▶ [Task to complete] Reproduce every one of the records below word for word, changing nothing.

▶ [The records]
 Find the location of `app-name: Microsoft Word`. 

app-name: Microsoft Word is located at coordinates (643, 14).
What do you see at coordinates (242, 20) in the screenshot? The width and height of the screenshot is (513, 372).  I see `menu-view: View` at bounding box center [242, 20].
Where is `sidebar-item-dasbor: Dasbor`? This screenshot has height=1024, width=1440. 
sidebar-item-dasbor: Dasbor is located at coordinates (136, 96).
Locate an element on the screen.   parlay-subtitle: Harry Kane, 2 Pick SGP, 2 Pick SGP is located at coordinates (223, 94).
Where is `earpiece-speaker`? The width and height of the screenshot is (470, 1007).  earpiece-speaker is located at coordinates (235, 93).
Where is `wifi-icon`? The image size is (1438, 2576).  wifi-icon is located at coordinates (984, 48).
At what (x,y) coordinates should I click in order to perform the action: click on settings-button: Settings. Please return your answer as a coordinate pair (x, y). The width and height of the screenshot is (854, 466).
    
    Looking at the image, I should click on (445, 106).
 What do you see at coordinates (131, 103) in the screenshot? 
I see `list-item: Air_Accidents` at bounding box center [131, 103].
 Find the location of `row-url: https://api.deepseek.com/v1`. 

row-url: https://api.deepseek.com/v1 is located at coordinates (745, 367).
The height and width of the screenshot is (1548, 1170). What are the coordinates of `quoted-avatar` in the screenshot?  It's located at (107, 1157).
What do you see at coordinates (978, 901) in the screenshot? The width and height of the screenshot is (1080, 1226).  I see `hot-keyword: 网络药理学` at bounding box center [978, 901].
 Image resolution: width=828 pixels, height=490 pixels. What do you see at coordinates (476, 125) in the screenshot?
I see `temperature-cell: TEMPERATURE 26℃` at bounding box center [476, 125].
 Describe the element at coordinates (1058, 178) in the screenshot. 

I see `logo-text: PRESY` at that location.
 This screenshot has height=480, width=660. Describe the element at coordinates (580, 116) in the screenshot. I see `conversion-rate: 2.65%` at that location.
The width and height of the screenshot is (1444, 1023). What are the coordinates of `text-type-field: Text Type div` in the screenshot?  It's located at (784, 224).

▶ [Your response]
 Find the location of `app-name: Microsoft Word`. 

app-name: Microsoft Word is located at coordinates (643, 14).
What do you see at coordinates (242, 20) in the screenshot? The width and height of the screenshot is (513, 372).  I see `menu-view: View` at bounding box center [242, 20].
Where is `sidebar-item-dasbor: Dasbor`? This screenshot has height=1024, width=1440. 
sidebar-item-dasbor: Dasbor is located at coordinates (136, 96).
Locate an element on the screen.   parlay-subtitle: Harry Kane, 2 Pick SGP, 2 Pick SGP is located at coordinates (223, 94).
Where is `earpiece-speaker`? The width and height of the screenshot is (470, 1007).  earpiece-speaker is located at coordinates (235, 93).
Where is `wifi-icon`? The image size is (1438, 2576).  wifi-icon is located at coordinates (984, 48).
At what (x,y) coordinates should I click in order to perform the action: click on settings-button: Settings. Please return your answer as a coordinate pair (x, y). The width and height of the screenshot is (854, 466).
    
    Looking at the image, I should click on (445, 106).
 What do you see at coordinates (131, 103) in the screenshot? 
I see `list-item: Air_Accidents` at bounding box center [131, 103].
 Find the location of `row-url: https://api.deepseek.com/v1`. 

row-url: https://api.deepseek.com/v1 is located at coordinates (745, 367).
The height and width of the screenshot is (1548, 1170). What are the coordinates of `quoted-avatar` in the screenshot?  It's located at (107, 1157).
What do you see at coordinates (978, 901) in the screenshot? The width and height of the screenshot is (1080, 1226).  I see `hot-keyword: 网络药理学` at bounding box center [978, 901].
 Image resolution: width=828 pixels, height=490 pixels. What do you see at coordinates (476, 125) in the screenshot?
I see `temperature-cell: TEMPERATURE 26℃` at bounding box center [476, 125].
 Describe the element at coordinates (1058, 178) in the screenshot. 

I see `logo-text: PRESY` at that location.
 This screenshot has height=480, width=660. Describe the element at coordinates (580, 116) in the screenshot. I see `conversion-rate: 2.65%` at that location.
The width and height of the screenshot is (1444, 1023). What are the coordinates of `text-type-field: Text Type div` in the screenshot?  It's located at (784, 224).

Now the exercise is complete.